Juvenile Felony Question
Hi, my name is Grant. I was sent to California Youth Authority when I was 17(1997) for involvement in a felony. I was granted early parole at 21(2001) and have wanted to do something positive in my life since.
I wanted to give something back so I set my sights on the Army. The recruiter told me I didn't have a chance. But here I am proudly serving as an infantryman. For those ex-military my PT score is 276. I do 97 pushups in two minutes, 67 situps in two minutes and I run the two-mile in 13:57. I have 2 more years in my contract. I am one year away from receiving a bachelor's in business. I have only had one contact with law enforcement and that was when I was 17. I have done everything in my power to be a more model type citizen even when everyone said that I had screwed up too bad. The violation was 209.5(a) I did not commit the crime, but I was there with the person who did.
I have done the research and have found that I can not own/posess a firearm until the age of 30(excluding military service). I am positive that if any chance at all it would come after my 30th birthday. So my question is what are the hiring procedures regarding a case like mine? I really want to do something to help people out. It would really mean a lot to me if anyone could get back to me with as much info as possible. I am interested in police or sheriff's departments in the bay area of northern california.
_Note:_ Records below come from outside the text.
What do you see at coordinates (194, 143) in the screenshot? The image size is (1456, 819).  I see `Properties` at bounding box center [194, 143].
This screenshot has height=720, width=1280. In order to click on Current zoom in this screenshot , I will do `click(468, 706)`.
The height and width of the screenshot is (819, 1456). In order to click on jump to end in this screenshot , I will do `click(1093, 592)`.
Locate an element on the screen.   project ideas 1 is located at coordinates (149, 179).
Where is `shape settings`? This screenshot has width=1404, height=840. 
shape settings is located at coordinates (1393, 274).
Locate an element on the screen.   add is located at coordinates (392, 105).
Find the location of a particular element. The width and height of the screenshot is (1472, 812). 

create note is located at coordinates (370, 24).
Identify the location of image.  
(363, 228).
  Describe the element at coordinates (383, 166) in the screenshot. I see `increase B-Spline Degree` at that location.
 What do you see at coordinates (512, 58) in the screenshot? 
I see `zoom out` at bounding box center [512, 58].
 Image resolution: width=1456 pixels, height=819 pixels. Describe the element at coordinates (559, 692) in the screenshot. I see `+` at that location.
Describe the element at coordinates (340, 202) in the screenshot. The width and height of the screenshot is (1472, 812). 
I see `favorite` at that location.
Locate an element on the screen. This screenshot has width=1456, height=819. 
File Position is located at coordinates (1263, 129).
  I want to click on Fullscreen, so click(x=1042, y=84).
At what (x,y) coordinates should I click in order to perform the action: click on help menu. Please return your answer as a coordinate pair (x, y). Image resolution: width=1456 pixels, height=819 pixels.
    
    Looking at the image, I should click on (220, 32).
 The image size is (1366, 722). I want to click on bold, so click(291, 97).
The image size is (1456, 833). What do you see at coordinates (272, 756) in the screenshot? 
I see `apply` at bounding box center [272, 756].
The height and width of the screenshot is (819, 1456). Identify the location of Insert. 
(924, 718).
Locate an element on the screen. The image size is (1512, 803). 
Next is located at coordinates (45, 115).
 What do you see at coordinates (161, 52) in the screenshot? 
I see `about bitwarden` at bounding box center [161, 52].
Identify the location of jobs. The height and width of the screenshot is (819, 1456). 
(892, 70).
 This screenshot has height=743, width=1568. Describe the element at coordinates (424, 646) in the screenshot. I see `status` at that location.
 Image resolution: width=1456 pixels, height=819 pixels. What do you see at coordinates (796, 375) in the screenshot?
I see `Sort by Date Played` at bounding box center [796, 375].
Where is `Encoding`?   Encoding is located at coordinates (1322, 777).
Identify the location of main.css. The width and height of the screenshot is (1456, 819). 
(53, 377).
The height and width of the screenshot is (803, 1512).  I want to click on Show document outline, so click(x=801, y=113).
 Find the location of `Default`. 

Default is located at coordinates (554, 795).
Thanks for reading this and thanks for your service.
Taken from the California POST website
1002. Minimum Standards for Peace Officer Employment.
(1) Felony Conviction. Government Code section 1029(a) (1). Employment of convicted felons is prohibited.
Were you tried as an adult? I dont know how or if that plays into it. I think a felony is a felony no matter your age. I dont want to tell you yes or no, but it sounds like you made a mistake and have really improved yourself since then. Thanks for your service by the way.
The Standards and Evaluation Bureau can be reached at (916) 227-4820. They can give you a definitive answer.
Last edited by syphon157; 01-02-2008 at 12:46 AM.
I was tried as a juvenile and I do think it may make a difference. In california juveniles cannot be convicted of a felony, only commited of a felony. I can still vote and I know for a fact I can be a peace officer(youth correctional officer),but I'm just not sure about a police officer. I am not too sure on the textbook definitions of the differences between the two.
thanks for the info
Ok, well a police officer is a peace officer.
Originally Posted by grantltaylor
Grant, I can't specifically address the California requirements. However, my gut tells me you're going to have an uphill battle in any attempt to become a Peace Officer. In regards to the offense for which you were committed to CYA, the law makes no real distinction as to whether you were the actual offender or not. Example: Three guys are in a vehicle. One guy goes inside and robs a liquor store. One guy drives the car. One guy is just "along for the ride" . Car get's stopped. All three guys get charged. All three guys end up doing time. ( Maybe differing amounts) I don't think too many agencies are going to make a distinction,especially on a felony, as to whether or not you were granted Youthful Offender Status, or tried /convicted as an adult. An Alabama LE agency would treat you as a former felon.OK, California is not Alabama. Should you apply? I'd suggest you contact a Recruiter/Background Investigator and run your situation by them. We have several California Officers, both active and retired,on the forums. Possibly, hopefully, they could provide you with some additional insights. All of that said, and for what it's worth. You're to be commended for your Military service. Maybe a dumb question, and not to discourage you, but have you considered the Army as a career? You could do worse.
Thanks again for the reply with insight. Several of the youth correctional officers in CYA were former juvenile offenders there. I had thought about a career in the army, but my wife isn't too crazy about me deploying for 15 months at a time. Oh, well, I guess I will just have to see.
Okay Grant. Understand your situation. Re: Youth Correctional Officers. I'm not certain that they have status as Peace Officers. Officers employed by the Calif Dept of Corrections have status as "Correctional Peace Officers". You could do some research on that. Thanks again for your service. and good luck in future endeavors.
A juvenile definitely cannot be "convicted" of a crime in California, unless they are tried as an adult. Technically they are "adjudicated." For that matter, a juvenile cannot be "arrested," only "detained;" they cannot be "sentenced," they go to "Disposition." There are many safeguards, at least in California, that allow a person to move on with their life after they make mistakes as a juvenile. Thanks to Proposition 21 (2001), your Court file can never be sealed however, as your adjudicated offense is listed in 707(b) W&I, so there is no way to get rid of your case entirely.
Juvenile Correctional Officers in California are limited sworn peace officers, meaning they are sworn but have the status and powers of a peace officer only while on duty.
I have done background investigations for Probation Officers (who have 24 hour sworn status) and Juvenile Correctional Officers, and we use POST standards when we do them. A juvenile felony adjudication is not an automatic disqualifyer like a felony conviction, but depending on what type of person and/or agency is doing the background, you might get papered out in the early stages due to the charge and CYA commitment? Personally, I would not DQ you with what you have told us about you, and commend you for what you have done and are trying to do. I actually think a peace officer with some real life experience and insight is often much more effective than one who got it all out of textbooks.